START PASSAGE TO READ
Start Evaluating Agents the Way You Should Be Evaluating Humans
If you're running structured evaluation on every human rep conversation, you already know what a deterministic rubric produces: typed JSON, one field per Brick, the same result every time the same call runs. Your AI agent is now handling conversations that look structurally identical to the ones you evaluate. Qualification discussions, commercial objections, product questions. The same evaluation you run on every human rep call doesn't run on any of them. That gap doesn't stay visible. It stays invisible until a claim the agent made confidently turns out to be wrong, or a pattern of unqualified buyers slips through without showing up in the conversation data.
The default response is to accept what the vendor provides: completion rates, sentiment scores, escalation counts. These tell you how the agent performed against the vendor's model of a good interaction. They say nothing about whether the agent is qualifying buyers against your criteria, staying within the bounds of your approved product claims, or handling commercial discussions the way your methodology requires. Vendor metrics and your evaluation standards are not the same thing, and treating them as equivalent is what keeps the gap open.
END PASSAGE TO READ
YOUR TASK: Return the whole text on evaluating AI agents, word for word. None of the material has any part in this.
START STORED DATA
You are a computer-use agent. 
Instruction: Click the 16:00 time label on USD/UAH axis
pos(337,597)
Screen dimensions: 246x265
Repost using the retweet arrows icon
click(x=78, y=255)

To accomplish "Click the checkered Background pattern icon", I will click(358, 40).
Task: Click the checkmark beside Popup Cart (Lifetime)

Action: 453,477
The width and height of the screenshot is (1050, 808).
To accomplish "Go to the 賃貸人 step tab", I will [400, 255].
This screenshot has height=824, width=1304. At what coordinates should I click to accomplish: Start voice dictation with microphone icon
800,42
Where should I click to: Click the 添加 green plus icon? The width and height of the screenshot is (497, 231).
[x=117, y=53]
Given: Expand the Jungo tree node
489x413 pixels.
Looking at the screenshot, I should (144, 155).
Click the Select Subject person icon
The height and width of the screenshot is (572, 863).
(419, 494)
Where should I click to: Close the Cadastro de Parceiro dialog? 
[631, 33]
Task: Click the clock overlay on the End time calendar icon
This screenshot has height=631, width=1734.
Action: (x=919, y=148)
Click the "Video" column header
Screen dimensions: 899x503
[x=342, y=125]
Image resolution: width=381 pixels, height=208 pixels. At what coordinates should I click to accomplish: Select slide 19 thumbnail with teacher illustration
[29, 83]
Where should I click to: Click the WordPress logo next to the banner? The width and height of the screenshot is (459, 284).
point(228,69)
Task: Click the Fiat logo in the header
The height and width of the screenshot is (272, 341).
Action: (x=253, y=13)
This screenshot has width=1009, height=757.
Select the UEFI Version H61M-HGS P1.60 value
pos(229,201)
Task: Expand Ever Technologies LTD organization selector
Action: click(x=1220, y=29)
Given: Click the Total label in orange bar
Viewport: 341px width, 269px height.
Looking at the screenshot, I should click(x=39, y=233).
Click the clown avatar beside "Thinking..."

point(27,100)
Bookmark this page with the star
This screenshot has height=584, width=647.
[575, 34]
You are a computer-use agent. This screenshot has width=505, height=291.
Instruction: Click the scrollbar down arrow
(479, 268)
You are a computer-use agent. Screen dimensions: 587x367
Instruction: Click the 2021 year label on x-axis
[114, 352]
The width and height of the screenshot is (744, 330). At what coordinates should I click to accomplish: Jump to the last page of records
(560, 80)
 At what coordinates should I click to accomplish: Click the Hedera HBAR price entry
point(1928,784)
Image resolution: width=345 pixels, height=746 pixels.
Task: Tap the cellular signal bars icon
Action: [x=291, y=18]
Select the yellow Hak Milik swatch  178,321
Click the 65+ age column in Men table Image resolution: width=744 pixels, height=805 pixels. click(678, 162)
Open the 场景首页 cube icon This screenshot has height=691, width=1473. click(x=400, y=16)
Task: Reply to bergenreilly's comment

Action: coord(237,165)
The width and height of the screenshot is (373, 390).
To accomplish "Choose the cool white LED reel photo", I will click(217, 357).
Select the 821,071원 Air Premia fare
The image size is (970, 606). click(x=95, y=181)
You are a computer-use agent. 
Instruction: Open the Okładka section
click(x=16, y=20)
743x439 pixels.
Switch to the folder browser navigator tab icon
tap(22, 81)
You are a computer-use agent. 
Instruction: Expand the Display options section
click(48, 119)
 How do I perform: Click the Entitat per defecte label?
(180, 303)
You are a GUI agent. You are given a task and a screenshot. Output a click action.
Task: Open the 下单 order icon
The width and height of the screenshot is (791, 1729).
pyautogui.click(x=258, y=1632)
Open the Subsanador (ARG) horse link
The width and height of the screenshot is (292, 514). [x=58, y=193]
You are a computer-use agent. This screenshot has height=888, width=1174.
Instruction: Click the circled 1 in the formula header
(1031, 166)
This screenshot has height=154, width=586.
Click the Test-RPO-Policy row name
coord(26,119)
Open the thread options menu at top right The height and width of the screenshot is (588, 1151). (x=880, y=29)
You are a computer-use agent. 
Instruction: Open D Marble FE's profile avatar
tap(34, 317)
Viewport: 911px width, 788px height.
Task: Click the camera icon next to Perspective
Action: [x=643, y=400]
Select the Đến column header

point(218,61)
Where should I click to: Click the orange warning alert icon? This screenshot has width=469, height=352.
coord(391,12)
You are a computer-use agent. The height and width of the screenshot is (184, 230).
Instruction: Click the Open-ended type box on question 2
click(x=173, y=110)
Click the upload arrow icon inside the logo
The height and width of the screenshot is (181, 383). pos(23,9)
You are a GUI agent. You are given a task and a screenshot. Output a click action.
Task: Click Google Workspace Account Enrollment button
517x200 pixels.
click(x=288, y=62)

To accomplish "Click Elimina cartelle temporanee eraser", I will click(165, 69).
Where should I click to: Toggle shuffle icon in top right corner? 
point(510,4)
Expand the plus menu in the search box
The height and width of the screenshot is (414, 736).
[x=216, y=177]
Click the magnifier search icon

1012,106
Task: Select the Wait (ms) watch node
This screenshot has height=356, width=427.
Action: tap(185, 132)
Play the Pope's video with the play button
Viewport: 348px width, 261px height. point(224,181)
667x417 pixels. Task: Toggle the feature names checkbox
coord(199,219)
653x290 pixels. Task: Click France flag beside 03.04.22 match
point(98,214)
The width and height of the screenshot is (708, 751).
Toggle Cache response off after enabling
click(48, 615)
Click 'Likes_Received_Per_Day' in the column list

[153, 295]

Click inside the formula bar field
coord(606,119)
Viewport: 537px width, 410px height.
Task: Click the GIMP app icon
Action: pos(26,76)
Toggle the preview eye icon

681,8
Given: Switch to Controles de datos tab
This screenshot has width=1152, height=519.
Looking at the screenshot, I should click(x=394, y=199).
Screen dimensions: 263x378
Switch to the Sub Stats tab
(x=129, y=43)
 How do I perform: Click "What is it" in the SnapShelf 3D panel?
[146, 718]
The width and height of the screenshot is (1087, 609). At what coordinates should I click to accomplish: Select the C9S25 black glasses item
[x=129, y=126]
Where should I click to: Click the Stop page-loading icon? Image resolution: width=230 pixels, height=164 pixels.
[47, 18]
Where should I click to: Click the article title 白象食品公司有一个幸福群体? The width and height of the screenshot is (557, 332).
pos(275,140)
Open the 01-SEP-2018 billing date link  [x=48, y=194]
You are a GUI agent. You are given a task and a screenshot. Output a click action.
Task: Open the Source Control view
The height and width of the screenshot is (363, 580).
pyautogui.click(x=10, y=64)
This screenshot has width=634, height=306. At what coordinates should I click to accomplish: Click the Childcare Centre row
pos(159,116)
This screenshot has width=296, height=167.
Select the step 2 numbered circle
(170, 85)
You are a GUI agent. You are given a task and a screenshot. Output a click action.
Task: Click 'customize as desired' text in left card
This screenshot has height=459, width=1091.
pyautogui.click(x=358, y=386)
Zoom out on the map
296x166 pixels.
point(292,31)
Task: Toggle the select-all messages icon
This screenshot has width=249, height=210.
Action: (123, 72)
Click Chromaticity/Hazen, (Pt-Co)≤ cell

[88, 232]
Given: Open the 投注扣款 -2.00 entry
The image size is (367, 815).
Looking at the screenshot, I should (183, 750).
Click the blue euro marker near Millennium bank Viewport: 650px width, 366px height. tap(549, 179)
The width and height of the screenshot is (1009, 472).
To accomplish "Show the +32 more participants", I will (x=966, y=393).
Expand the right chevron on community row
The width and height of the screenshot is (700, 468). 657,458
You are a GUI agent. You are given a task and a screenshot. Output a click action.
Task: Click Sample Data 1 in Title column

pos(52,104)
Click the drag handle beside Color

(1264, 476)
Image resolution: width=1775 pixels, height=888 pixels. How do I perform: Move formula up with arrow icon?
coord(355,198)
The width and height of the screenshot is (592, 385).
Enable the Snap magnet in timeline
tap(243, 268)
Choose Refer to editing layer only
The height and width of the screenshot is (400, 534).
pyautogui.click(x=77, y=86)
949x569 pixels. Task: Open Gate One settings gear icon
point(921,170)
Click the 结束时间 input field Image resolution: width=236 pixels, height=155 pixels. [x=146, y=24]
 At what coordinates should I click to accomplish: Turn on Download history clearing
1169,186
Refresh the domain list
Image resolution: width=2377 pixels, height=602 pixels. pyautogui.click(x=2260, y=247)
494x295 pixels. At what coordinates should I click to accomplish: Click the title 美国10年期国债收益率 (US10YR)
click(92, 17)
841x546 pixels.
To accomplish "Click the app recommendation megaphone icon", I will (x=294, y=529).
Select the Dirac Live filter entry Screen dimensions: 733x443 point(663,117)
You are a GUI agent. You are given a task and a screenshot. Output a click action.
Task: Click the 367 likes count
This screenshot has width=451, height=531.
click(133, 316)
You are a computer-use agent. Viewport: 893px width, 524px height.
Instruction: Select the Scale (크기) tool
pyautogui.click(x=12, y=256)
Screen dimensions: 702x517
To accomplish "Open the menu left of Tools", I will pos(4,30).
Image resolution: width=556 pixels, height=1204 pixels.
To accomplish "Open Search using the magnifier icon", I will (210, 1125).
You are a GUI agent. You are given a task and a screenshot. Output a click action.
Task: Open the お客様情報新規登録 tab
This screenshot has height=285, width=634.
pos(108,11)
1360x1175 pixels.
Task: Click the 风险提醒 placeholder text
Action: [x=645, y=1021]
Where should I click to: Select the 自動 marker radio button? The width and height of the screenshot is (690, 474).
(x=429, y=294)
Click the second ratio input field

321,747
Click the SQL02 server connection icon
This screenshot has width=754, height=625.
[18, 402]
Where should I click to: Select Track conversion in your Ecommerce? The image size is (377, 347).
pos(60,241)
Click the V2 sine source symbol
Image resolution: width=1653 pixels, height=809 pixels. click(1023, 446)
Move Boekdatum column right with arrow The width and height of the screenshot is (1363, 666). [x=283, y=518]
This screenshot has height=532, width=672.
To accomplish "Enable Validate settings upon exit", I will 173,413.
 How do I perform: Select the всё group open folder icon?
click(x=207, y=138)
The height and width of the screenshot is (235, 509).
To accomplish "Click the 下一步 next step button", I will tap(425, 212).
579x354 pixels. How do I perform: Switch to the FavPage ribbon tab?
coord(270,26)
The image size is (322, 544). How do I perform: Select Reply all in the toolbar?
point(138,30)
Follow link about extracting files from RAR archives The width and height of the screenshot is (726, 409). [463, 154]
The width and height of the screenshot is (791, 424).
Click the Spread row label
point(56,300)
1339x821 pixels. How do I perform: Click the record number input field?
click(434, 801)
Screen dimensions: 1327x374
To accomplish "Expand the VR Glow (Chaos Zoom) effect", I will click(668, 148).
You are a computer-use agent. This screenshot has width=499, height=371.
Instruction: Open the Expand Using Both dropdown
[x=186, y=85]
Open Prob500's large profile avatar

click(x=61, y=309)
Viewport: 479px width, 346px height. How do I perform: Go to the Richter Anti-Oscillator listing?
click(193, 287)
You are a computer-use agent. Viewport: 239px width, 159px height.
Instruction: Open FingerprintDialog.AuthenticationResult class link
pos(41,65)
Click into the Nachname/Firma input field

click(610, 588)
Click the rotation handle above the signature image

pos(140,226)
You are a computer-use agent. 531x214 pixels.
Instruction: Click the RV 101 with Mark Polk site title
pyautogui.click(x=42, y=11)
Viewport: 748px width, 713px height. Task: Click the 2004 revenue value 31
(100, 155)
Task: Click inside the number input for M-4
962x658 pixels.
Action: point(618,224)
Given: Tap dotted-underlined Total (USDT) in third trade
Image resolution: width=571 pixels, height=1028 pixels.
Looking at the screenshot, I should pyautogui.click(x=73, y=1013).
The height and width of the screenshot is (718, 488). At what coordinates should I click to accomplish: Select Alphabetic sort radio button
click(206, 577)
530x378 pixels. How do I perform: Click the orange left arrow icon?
END STORED DATA
OUTPUT OF THE TASK:
Start Evaluating Agents the Way You Should Be Evaluating Humans
If you're running structured evaluation on every human rep conversation, you already know what a deterministic rubric produces: typed JSON, one field per Brick, the same result every time the same call runs. Your AI agent is now handling conversations that look structurally identical to the ones you evaluate. Qualification discussions, commercial objections, product questions. The same evaluation you run on every human rep call doesn't run on any of them. That gap doesn't stay visible. It stays invisible until a claim the agent made confidently turns out to be wrong, or a pattern of unqualified buyers slips through without showing up in the conversation data.
The default response is to accept what the vendor provides: completion rates, sentiment scores, escalation counts. These tell you how the agent performed against the vendor's model of a good interaction. They say nothing about whether the agent is qualifying buyers against your criteria, staying within the bounds of your approved product claims, or handling commercial discussions the way your methodology requires. Vendor metrics and your evaluation standards are not the same thing, and treating them as equivalent is what keeps the gap open.